Supervised by Hugo Martiniano, PhD and Francisco Couto, PhD.
Executed at FCUL & INSA, Portugal in 2023-2024.
- a ncRNA-Phenotype Relational Corpus (ncoRP) Download
- a ncRNA-Phenotype Relation Dataset aggregating 5 databases Download
- an embedding-based Entity Recognition and Linking pipeline (using FAISS and SentenceTransformers)

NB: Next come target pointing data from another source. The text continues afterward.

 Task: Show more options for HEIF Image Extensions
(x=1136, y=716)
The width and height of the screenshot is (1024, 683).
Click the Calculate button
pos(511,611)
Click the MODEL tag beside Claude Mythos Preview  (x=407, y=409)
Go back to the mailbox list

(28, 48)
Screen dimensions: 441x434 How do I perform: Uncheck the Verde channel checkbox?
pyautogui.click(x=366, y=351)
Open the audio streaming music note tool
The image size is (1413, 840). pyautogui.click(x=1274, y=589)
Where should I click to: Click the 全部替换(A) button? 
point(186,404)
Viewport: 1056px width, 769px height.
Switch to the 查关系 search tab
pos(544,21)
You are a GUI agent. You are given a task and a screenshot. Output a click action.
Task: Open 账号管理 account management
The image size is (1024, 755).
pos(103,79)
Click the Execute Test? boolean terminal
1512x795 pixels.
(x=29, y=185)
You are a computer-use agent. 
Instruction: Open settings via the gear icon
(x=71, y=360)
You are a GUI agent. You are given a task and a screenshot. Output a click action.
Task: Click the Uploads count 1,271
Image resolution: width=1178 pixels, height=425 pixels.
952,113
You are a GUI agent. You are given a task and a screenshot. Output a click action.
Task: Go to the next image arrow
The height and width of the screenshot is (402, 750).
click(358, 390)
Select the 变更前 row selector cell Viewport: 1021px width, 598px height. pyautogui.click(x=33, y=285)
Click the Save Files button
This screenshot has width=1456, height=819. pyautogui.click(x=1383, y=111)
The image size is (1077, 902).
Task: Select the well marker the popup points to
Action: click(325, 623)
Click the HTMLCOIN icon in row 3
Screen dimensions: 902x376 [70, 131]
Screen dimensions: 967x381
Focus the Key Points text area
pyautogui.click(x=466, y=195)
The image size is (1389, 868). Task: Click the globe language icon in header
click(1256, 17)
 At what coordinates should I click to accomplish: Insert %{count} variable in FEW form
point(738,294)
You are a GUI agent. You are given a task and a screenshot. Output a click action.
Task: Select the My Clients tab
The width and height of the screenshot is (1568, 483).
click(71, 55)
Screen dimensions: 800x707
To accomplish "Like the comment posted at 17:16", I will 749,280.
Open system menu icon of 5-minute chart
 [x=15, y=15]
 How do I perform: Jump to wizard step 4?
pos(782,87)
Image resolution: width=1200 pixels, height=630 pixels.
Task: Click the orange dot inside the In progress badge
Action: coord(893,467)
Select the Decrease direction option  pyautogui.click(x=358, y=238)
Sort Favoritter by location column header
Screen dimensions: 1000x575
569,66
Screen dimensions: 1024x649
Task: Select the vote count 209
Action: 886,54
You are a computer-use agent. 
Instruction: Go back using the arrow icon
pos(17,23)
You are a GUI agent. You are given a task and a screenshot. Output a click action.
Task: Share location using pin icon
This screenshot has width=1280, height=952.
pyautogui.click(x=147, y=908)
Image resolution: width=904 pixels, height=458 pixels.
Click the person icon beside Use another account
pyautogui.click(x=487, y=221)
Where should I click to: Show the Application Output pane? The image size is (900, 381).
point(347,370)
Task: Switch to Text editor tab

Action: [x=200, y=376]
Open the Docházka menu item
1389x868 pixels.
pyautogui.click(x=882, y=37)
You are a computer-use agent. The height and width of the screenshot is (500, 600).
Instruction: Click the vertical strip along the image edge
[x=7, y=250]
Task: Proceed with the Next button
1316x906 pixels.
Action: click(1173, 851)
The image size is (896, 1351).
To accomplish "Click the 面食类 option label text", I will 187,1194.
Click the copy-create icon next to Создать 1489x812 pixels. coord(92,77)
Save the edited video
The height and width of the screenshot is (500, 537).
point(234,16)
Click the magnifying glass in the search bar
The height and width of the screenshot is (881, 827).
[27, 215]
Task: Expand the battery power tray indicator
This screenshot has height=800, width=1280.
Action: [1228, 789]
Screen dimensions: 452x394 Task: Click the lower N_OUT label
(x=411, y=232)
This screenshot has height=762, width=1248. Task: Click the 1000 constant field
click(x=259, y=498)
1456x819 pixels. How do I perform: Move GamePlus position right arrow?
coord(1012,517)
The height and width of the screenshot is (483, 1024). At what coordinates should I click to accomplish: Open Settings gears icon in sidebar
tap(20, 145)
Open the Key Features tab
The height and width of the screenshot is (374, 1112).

- an Ollama-based LLM binary classification framework
- supporting a LLM Relation Extraction methodology
All the described pipelines are easily adaptable to work with any pair of entities.
ncRNA-AI
├── src | Contains the developed modules that support the pipelines
│ ├── articles_download.py | Implements a simple framework to download articles using NCBI's E-utils
│ ├── FAISS_EL.py | FAISS and SentenceTransformers Entity Recognition and Linking Tool
│ ├── relDS.py | Implements RelationDataset class
│ └── llm_re.py | Implements an Ollama-based LLM binary classification framework
├── utils | Contains other utility python scripts
├── misc | Contains supporting jupyter notebooks for data/output analysis
├── data | Contains the data (raw and processed) used by the pipelines
├── outputs | Contains the final outputs from the pipelines
├── ncoRP_creation.py | ncoRP corpus creation pipeline
├── dataset_creation.py | Relation Dataset creation pipeline
├── llm_exp.py | LLM methodology implementation
├── asd_cs.py | Austim Spectrum Disorder Case Study pipeline
├── download_data.sh | Script to download all the necessary raw data
├── env.yaml | Dependencies
...
Additional information may be found in each file's header.